"Niko...pernah sekolah di SLB?" Berusaha mengonfirmasi.
Keringat Niko mulai keluar, besar sekali keringatnya, meski tidak sebeser kelereng. Kali ini, wajahnya juga terlihat tegang.
"Iya pak..tapii.." Niko nampak memelas, mungkin beroikir saya akan melarangnya.
"Tidak Niko, jangan kuatir, saya tidak akan menolak Niko, hanya saya perlu tahu, Niko mengapa sekolah di SLB"
Secara kasat mata, tidak terlihat ada masalah di fisik, prediksi saya, telingat, Niko mengidap tuli. Tetapi saya juga ingat, biasanya saudara yang tuna rungu, sulit bicara, tapi kali ini Niko bisa kok bicara, bahkan cukup lacar.
Niko menyeka keringatnya, dua jarinya bersentuhan, dengan irama tertentu. Masih tegang.
"Oh...saya ulangi ya Niko, mengapa Niko, masuk di SLB, apa Niko tahu alasannya?"
Mata Niko menatap saya agak lama. Saya sabar menunggu jawaban dari Niko yang hari itu mengenakan kaos berwarna merah, bertuliskan confidence.

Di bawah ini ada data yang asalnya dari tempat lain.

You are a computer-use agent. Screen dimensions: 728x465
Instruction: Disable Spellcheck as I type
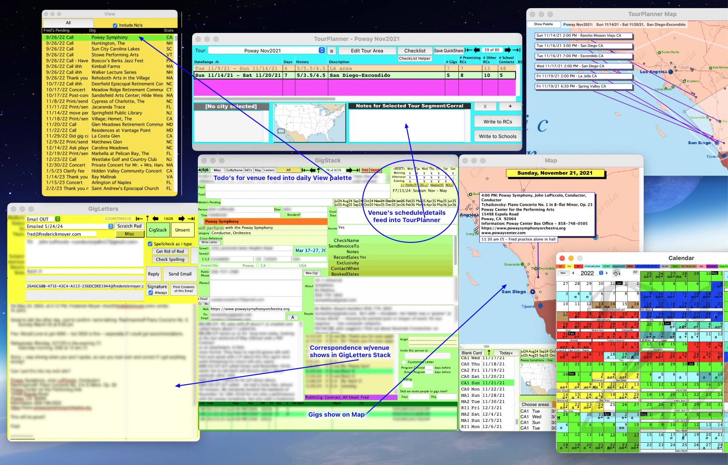pos(150,244)
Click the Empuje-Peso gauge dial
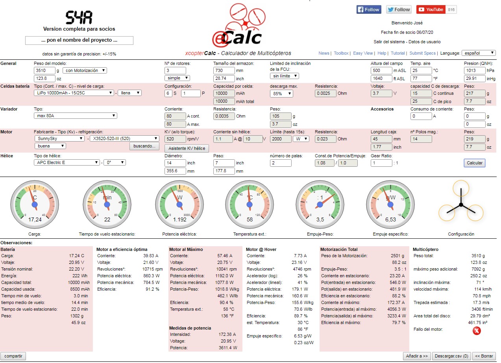This screenshot has width=501, height=363. coord(320,205)
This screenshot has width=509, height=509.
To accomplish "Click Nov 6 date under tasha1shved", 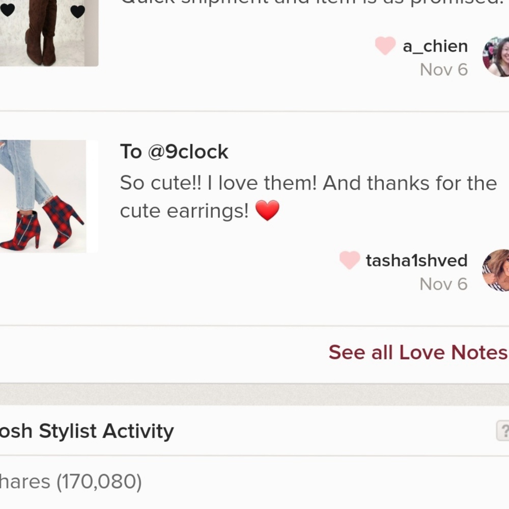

"Eee...saya tidak bisa membedakan B dan P pak" jawab Niko.
"Oooo....."
Betulkah jawaban Niko? Bagaimana jika lebih parah dari itu? Syukur saya jadi ingat, Ambros, calon siswa yang lebih dahulu saya wawancarai. Ambros ini rumahnya berdekatan dengan Niko, di daerah Belo, sekitar 6 atau 7 km dari lokasi BLK, tempat saya bekerja.